Beginning with the line where "Open the Arial font dropdown" appears, set down each line exactly until the records below end, and omit the pictures.

BEGIN The data

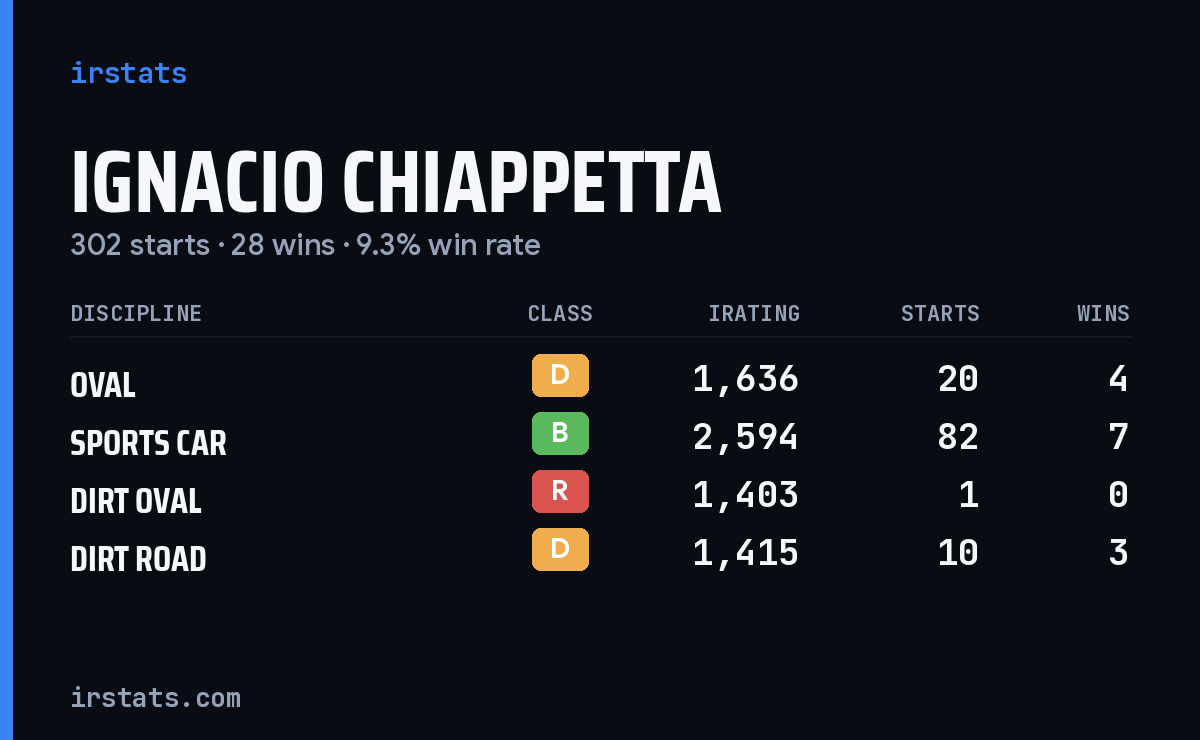Click the 82 starts value for Sports Car

coord(958,437)

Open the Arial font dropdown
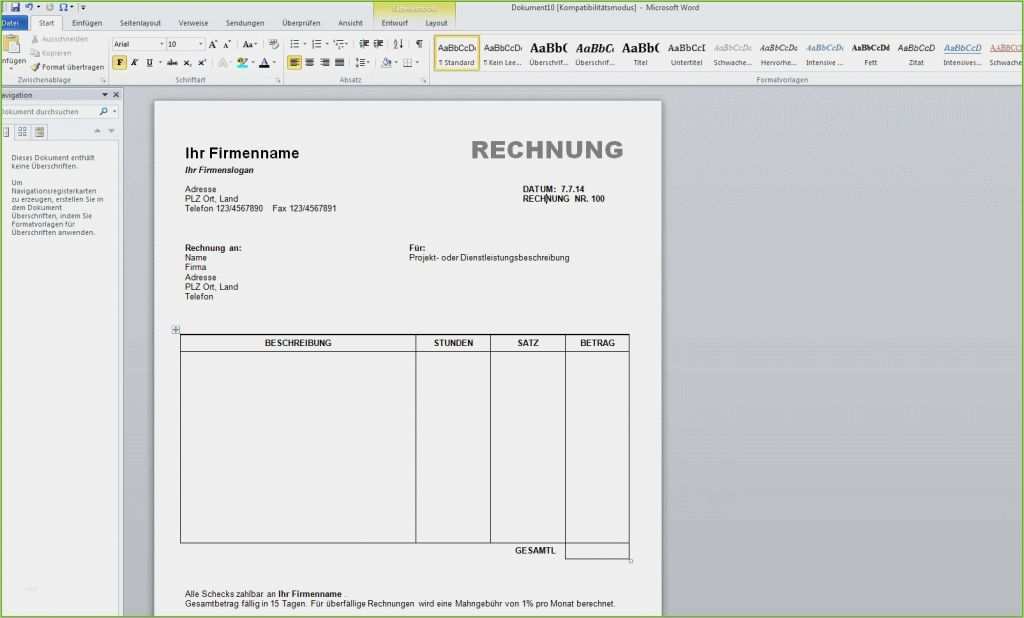162,44
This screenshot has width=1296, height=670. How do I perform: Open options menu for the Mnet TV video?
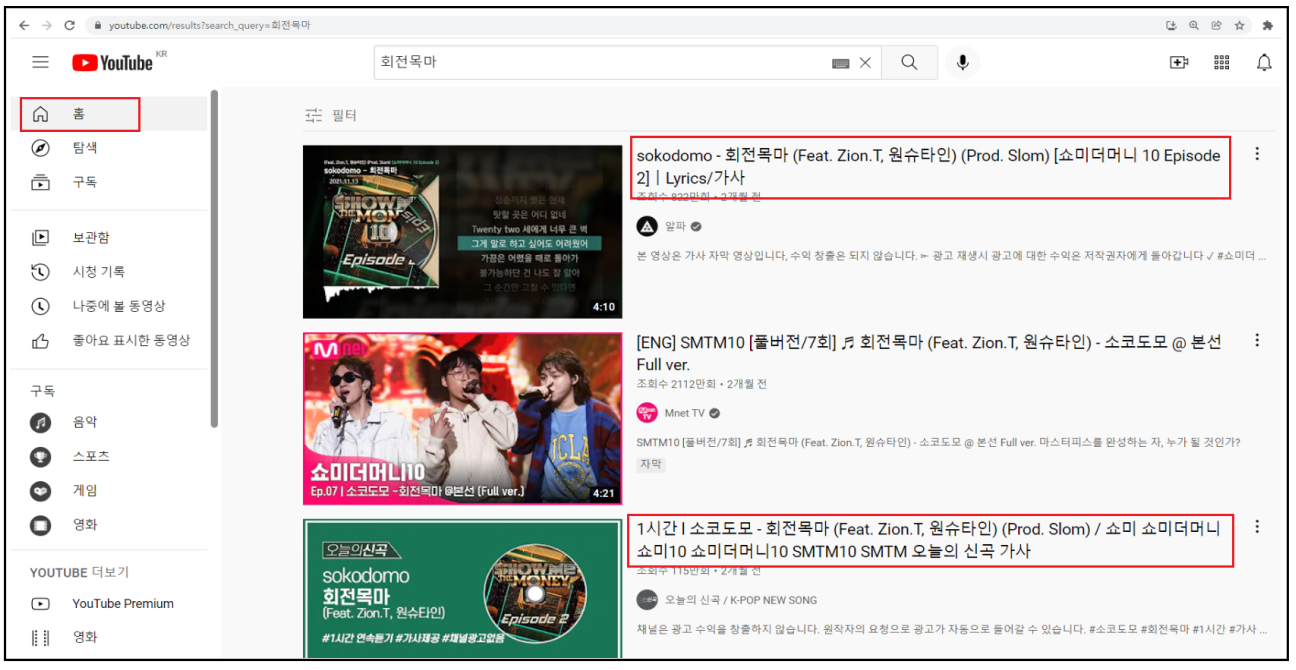(x=1256, y=340)
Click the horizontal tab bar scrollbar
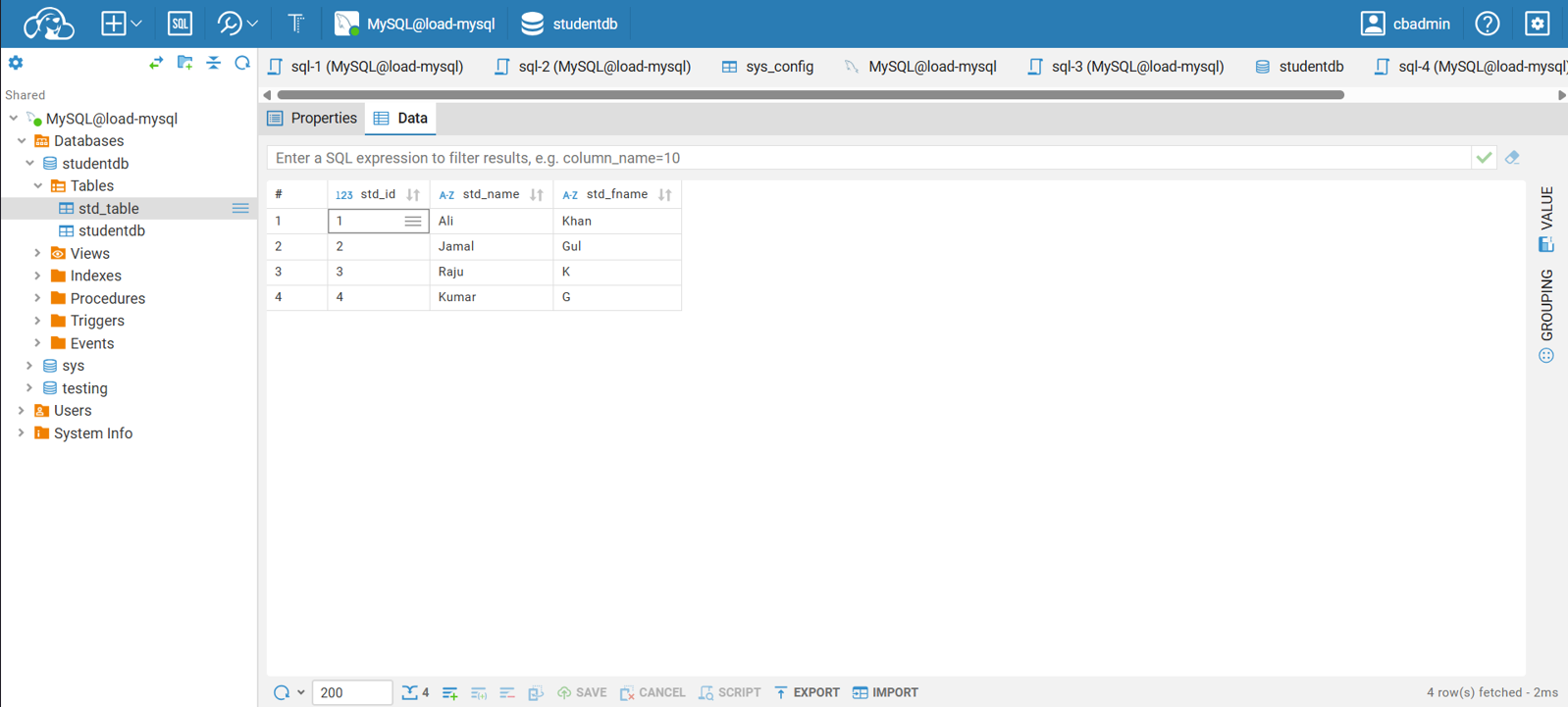1568x707 pixels. coord(810,95)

END The data

→ **Expected output**
Open the Arial font dropdown
162,44
This screenshot has width=1296, height=670. How do I perform: Open options menu for the Mnet TV video?
(x=1256, y=340)
Click the horizontal tab bar scrollbar
1568x707 pixels. coord(810,95)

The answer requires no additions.